Simulated Surgery Procedures Data — surgerydat

This dataset, surgerydat_df, is a data frame containing simulated data of surgery procedures performed at multiple hospitals. It includes information on patients, their survival times, and hospital-specific risk characteristics.

Usage

data(surgerydat_df)

Format

A data frame with 32,529 observations and 9 variables:

entrytime: Numeric vector indicating the patient’s entry time into the study (in days)
survtime: Numeric vector indicating survival time (in days)
censorid: Numeric indicator of censoring status
unit: Numeric vector identifying the hospital unit (1–45)
exptheta: Numeric vector indicating the true failure rate of the hospital
psival: Numeric vector indicating the hospital’s patient arrival rate ($\psi$)
age: Numeric vector indicating the patient’s age (in years)
sex: Factor with 2 levels indicating patient sex
BMI: Numeric vector indicating the patient’s body mass index

Source

Data taken from the success package version 1.1.1.

Details

The dataset comprises data from 45 simulated hospitals with patient arrivals occurring within the first 400 days after the start of the study. Patient survival times were determined using a risk-adjusted Cox proportional hazards model with coefficients: age = 0.003, BMI = 0.02, and sexmale = 0.2, along with an exponential baseline hazard rate $h_0(t, \lambda = 0.01) e^\mu$. Hospital-specific hazard rate increases were sampled from a normal distribution:

$$\theta \sim N(\log(1), sd = 0.4)$$

This means that the average failure rate of hospitals in the dataset is the baseline ($\theta = 0$), with some hospitals experiencing higher or lower rates. The true failure rate is given in the variable exptheta. Patient arrival rates ($\psi$) differ across hospitals:

Hospitals 1–5 & 16–20: 0.5 patients per day (small hospitals)
Hospitals 6–10 & 21–25: 1 patient per day (medium hospitals)
Hospitals 11–15 & 26–30: 1.5 patients per day (large hospitals)

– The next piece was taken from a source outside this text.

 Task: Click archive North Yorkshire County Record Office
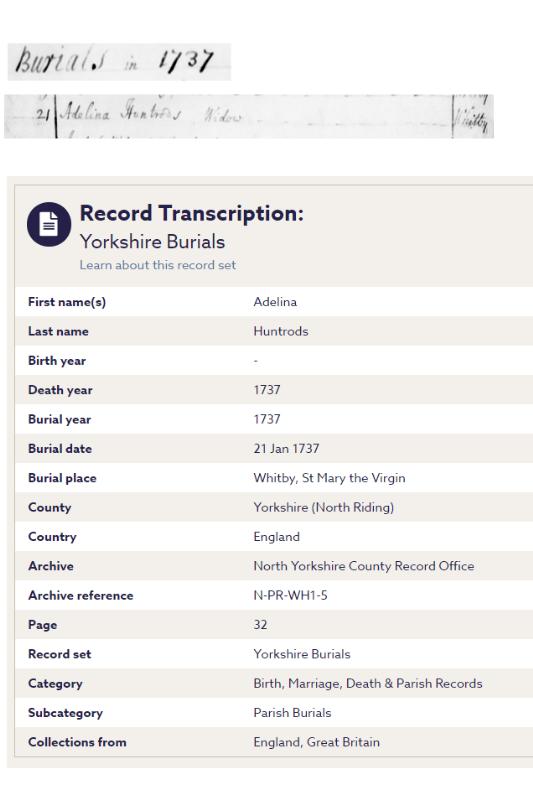(x=364, y=566)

The dataset name has been kept as 'surgerydat_df' to avoid confusion with other datasets in the R ecosystem. This naming convention helps distinguish this dataset as part of the healthmotionR package and assists users in identifying its specific characteristics. The suffix 'df' indicates that the dataset is a data frame. The original content has not been modified in any way.